I said just now that the early Christian communities did not have the Gospels of Matthew or Mark or Luke or John. But what they did have, because it had been brought to them by Paul and by the other apostles, was the Gospel - that is the Good News of Jesus Christ. In what is probably the earliest part of the New Testament, the first letter to the church at Thessalonica, Paul uses the word Gospel, Good News, no fewer than six times. It is the call to proclaim and share this Good News that drives him on: 'We brought the Good News to you, not with words only, but with power and the Holy Spirit.' This Good News that Paul talks about is not a text, it is not lifeless letters on parchment. This Good News is a person, Jesus Christ, the one who, in the words of another New Testament writer, 'reflects the brightness of God's glory and is the exact likeness of God's own being.' The early Christian communities, then, in forming themselves around the Gospel actually formed themselves around the person Jesus Christ and so began the story of the church as a living body of witnesses to him. And these early Christian communities were the environment in which the Christian scriptures as we know them were produced. Both church and scripture bear witness to Christ, but it was the church which came first.
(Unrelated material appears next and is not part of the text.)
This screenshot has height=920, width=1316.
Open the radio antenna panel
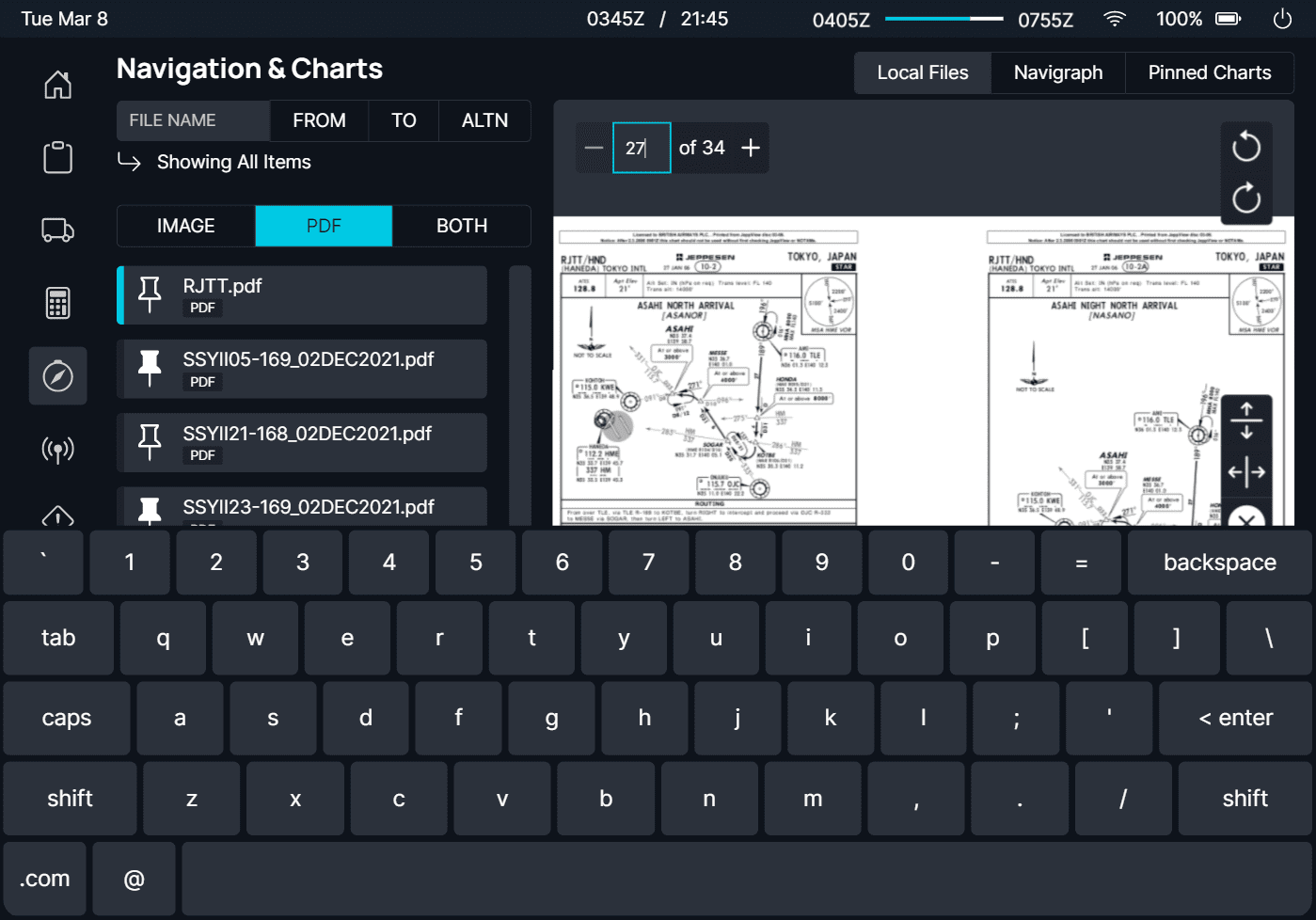tap(57, 449)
So back to our readings. You will recall that the passage from Isaiah speaks of God's Word doing what God sent it to do; and that Jesus, in John's Gospel, speaks of being sent by God. 'to do the deeds my Father gave me to do.' For the writer of Isaiah, God's Word is not to be understood as a text with content. It is rather, in the words of one writer, 'the instrument by means of which something is brought about'. Or, as we might say, when God speaks, something happens; God's Word is a Word that does things. For Christians, Jesus is God's Word, the Word which, as we learn at the start of St. John's Gospel, became flesh and made his dwelling place among us. In Jesus we understand God's Word to be fully present, accomplishing God's purposes through the things that he does, accomplishing a reconciliation between God and humanity by means of the cross and resurrection. God's Word is a Word that does things.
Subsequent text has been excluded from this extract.